1 c. wild, raw honey
1/3 c. safflower oil
1/2 tsp. salt
1/2 tsp. vanilla extract
5-6 c. old-fashioned rolled oats (not instant)
1 c. wheat germ
2 c. roasted pumpkin seeds
1/2 c. walnuts or cashews
1/2 c. brown sugar (opt.)
1 c. semi-sweet chocolate morsels
2 c. golden raisins or other dried fruits
Preheat oven to 300º and line 2 large rimmed cookie sheets with parchment paper and spray with non-stick cooking oil.
Mix together dry ingredients: oats, wheat germ, pumpkin seeds, nuts, and brown sugar. If pumpkin seeds are salted, you may prefer to reduce or omit additional salt.
In a small saucepan over medium heat, combine the honey (you can use virtually any honey in this recipe), safflower oil and salt. Stir until warm and well blended. Honey mixture should be warm enough to pour freely. Add vanilla and stir again. Pour warm honey mixture over oat mixture and stir until well coated.
Spread the mixture on the prepared baking sheets and bake, stirring at 15 minute intervals until toasted and golden in color. Watch closely to prevent burning.

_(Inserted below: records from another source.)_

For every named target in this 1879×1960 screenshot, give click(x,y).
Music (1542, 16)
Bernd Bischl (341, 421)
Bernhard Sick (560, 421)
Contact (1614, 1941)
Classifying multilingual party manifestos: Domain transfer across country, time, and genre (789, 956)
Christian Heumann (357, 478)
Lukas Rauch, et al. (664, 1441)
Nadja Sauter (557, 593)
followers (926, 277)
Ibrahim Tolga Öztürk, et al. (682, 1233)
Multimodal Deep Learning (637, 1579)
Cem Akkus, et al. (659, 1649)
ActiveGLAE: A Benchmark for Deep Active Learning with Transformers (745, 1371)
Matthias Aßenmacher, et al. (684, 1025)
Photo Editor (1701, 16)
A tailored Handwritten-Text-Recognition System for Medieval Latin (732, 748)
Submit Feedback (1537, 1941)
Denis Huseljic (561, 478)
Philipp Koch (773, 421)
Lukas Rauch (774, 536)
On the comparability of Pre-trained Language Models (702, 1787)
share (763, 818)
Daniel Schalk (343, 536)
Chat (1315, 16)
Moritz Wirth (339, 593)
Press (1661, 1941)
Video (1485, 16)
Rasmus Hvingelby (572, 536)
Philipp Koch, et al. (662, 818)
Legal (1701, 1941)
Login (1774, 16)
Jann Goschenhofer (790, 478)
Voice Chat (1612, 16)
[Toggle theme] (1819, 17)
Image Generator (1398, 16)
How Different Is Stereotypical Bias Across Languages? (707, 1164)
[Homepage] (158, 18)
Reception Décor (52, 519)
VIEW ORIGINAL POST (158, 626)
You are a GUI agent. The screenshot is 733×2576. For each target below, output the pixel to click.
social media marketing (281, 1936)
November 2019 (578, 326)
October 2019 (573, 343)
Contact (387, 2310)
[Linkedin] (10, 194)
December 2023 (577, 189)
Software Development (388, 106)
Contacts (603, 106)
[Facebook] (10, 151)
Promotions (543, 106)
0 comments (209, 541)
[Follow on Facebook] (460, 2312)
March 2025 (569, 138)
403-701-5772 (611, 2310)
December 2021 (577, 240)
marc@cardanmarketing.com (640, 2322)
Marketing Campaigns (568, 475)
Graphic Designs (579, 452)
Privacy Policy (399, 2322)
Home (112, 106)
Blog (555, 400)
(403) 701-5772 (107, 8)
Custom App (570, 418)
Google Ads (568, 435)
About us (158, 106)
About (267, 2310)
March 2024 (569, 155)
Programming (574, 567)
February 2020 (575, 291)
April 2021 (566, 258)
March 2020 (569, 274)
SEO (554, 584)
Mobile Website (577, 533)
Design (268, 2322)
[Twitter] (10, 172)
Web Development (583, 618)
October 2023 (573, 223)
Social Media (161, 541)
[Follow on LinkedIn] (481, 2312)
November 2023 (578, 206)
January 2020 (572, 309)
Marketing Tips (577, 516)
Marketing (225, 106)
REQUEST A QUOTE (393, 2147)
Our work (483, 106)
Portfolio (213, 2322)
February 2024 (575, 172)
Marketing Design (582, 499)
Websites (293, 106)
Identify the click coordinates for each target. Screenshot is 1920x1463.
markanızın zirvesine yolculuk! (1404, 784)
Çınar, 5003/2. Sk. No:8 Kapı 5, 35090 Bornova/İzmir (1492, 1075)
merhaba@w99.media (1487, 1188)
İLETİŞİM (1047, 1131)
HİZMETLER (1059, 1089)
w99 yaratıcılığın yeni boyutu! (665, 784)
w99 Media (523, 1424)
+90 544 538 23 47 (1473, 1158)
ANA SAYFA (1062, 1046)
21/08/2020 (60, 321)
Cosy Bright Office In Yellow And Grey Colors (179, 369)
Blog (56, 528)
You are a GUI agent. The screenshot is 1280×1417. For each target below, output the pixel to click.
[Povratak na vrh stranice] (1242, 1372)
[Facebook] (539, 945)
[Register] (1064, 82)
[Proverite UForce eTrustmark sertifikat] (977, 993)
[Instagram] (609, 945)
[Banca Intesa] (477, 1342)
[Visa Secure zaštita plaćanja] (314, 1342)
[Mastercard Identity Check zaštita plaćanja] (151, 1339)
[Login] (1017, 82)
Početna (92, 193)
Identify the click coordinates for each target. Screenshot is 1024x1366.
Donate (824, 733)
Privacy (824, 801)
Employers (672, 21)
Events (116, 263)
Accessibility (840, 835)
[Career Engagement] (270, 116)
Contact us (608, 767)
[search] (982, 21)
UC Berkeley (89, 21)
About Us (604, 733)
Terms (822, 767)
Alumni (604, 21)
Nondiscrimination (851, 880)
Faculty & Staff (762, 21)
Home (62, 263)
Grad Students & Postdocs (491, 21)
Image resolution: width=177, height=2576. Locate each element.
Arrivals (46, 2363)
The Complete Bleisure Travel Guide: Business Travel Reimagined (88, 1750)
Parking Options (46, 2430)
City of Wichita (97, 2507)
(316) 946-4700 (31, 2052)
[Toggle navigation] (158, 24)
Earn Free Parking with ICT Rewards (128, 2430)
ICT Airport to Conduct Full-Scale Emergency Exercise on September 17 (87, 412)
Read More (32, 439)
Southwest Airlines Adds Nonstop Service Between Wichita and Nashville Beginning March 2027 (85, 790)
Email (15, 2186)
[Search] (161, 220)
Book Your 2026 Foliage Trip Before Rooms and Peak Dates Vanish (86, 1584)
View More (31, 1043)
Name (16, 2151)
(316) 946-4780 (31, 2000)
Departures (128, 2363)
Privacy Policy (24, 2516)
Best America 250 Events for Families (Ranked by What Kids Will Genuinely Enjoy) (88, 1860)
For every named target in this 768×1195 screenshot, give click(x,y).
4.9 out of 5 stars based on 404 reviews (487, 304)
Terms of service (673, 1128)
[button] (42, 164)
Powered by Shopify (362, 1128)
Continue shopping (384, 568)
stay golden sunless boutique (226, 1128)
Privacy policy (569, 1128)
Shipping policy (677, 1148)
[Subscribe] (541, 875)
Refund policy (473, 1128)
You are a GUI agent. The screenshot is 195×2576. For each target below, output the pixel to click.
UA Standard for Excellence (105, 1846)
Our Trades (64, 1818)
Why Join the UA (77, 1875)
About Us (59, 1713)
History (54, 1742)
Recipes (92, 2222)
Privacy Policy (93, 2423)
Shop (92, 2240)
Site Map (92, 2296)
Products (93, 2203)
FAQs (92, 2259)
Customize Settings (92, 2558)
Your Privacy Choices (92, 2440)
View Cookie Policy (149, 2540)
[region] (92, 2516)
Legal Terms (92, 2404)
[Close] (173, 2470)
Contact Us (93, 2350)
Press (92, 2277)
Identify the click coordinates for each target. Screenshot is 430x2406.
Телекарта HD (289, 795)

Remove from oven and let cool until barely warm. Then stir in chocolate morsels so they melt slightly. Oats and nuts will stick to the soft chocolate, forming crunchy chunks. Cool mixture completely, then add dried fruit and store in airtight containers or zipper lock bags.
Sprinkle this granola into yogurt, onto salads, eat as a breakfast cereal, or by the handful as an on-the-go snack. One handful is approximately a 1/4 cup serving.
Optional additions: Banana chips or toasted coconut. Slivered almonds or sunflower seeds can be substituted for pumpkin seeds.
Makes 12 cups, 270 calories per 1/2 cup serving. Omitting the brown sugar and increasing the quantity of rolled oats will help reduce the calories per serving.